Copy out the part of the listing that opens with the line containing "Task: Click São Paulo value 17.164.118" and closes with the line containing "Looking at the screenshot, I should (x=338, y=254).", both of those lines included.

• **Material for this task**
^^^^^^^^

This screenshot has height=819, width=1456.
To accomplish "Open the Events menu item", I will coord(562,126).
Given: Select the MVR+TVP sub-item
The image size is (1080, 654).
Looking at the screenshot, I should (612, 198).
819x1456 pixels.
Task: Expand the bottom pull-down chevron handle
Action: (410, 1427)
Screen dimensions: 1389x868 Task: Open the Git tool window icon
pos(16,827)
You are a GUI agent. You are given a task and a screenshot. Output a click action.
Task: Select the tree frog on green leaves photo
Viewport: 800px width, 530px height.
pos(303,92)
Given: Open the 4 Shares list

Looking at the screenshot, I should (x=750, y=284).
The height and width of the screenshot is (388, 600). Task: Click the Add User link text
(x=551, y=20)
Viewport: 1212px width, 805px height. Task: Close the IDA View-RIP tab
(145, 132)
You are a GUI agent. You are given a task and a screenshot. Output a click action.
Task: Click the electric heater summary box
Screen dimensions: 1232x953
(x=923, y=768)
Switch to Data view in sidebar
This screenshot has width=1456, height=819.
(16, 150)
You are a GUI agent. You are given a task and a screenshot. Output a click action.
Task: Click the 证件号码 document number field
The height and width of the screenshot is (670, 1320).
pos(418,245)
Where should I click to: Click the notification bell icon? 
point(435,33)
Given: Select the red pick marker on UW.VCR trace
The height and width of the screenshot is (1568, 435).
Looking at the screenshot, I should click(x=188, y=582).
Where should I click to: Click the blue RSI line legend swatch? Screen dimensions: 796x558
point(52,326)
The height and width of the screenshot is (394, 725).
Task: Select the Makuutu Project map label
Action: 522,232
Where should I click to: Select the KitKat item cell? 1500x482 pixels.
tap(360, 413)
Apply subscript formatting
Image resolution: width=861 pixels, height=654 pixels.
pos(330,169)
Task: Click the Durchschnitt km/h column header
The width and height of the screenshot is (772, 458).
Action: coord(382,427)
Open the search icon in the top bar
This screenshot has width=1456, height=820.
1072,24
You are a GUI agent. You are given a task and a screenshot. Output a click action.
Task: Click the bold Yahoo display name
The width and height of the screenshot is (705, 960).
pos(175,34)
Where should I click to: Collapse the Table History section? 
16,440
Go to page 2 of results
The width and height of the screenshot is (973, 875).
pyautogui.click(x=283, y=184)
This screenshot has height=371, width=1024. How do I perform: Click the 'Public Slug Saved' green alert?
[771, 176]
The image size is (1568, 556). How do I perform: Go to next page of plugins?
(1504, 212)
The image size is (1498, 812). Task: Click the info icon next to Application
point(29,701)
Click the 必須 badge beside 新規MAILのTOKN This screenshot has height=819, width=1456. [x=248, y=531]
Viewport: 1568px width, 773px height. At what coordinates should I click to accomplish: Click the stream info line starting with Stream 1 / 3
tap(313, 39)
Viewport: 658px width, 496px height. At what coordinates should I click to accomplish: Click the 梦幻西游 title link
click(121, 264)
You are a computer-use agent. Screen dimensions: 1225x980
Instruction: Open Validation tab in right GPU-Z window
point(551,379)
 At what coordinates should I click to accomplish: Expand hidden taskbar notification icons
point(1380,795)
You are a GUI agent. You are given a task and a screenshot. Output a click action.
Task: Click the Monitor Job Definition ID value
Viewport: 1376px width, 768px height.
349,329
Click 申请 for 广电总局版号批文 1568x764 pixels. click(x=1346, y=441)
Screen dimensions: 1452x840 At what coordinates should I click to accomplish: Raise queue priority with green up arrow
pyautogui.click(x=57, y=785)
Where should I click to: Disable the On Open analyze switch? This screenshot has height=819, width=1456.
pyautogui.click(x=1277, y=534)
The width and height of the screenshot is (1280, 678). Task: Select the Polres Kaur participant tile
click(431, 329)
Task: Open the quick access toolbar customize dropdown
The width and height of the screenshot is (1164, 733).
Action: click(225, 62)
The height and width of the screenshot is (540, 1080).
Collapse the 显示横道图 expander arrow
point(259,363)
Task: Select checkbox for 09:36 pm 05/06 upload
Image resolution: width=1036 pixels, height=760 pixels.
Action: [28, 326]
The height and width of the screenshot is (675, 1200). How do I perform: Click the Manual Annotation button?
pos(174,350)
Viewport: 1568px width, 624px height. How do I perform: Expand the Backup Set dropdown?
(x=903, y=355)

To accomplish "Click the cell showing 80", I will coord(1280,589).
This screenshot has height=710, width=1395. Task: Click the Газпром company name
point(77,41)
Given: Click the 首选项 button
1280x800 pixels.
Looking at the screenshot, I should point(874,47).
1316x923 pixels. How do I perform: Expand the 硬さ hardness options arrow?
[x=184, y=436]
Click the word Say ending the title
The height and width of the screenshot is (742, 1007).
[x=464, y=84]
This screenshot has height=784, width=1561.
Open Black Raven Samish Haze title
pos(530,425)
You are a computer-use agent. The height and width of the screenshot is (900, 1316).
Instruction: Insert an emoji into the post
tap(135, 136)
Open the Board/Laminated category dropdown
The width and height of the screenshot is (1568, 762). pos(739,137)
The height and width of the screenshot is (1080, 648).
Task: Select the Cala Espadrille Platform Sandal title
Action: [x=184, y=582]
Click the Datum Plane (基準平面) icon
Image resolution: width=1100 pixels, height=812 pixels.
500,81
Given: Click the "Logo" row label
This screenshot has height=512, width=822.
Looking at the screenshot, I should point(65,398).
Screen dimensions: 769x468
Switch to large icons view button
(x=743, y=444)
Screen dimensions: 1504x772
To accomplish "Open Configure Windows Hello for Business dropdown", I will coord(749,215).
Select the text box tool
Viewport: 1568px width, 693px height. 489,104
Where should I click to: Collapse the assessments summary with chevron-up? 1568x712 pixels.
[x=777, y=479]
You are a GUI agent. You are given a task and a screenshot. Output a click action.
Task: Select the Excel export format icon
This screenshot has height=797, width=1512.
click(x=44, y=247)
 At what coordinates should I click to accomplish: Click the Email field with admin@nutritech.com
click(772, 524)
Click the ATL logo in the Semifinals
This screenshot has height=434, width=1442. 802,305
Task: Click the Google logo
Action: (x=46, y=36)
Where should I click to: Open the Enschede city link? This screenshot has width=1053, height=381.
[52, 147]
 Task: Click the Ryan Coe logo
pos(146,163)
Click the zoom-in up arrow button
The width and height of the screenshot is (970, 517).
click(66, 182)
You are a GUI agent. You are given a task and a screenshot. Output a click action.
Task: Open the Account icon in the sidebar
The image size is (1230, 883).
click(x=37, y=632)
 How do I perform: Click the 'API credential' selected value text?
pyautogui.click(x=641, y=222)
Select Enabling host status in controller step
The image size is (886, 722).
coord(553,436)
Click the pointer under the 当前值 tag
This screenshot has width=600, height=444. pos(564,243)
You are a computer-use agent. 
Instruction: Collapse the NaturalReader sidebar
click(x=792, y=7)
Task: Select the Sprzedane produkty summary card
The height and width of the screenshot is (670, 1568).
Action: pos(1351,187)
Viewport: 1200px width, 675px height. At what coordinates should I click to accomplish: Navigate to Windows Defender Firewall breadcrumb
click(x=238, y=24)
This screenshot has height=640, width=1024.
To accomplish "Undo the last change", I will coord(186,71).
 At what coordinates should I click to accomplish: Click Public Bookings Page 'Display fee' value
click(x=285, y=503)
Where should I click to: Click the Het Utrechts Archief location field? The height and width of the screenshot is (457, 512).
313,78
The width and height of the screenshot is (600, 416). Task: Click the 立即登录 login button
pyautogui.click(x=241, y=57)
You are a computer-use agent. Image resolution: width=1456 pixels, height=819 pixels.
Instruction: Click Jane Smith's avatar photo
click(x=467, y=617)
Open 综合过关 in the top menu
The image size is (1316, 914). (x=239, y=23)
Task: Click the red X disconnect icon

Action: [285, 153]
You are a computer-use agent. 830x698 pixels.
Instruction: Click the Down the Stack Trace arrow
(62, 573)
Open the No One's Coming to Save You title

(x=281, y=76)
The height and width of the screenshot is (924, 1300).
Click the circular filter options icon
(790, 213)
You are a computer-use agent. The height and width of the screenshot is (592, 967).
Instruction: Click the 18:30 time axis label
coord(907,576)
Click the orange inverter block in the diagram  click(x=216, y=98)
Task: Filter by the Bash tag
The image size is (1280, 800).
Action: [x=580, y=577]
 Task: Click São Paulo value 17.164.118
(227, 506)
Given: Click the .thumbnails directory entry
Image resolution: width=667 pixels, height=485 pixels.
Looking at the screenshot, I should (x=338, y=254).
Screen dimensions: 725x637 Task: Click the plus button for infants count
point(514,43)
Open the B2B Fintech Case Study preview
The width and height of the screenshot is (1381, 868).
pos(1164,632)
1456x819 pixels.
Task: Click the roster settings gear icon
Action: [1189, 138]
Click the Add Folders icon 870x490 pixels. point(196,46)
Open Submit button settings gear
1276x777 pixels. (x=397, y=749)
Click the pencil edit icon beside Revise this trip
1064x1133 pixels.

^^^^^^^^

• **Written solution**
 Task: Click São Paulo value 17.164.118
(227, 506)
Given: Click the .thumbnails directory entry
Image resolution: width=667 pixels, height=485 pixels.
Looking at the screenshot, I should (x=338, y=254).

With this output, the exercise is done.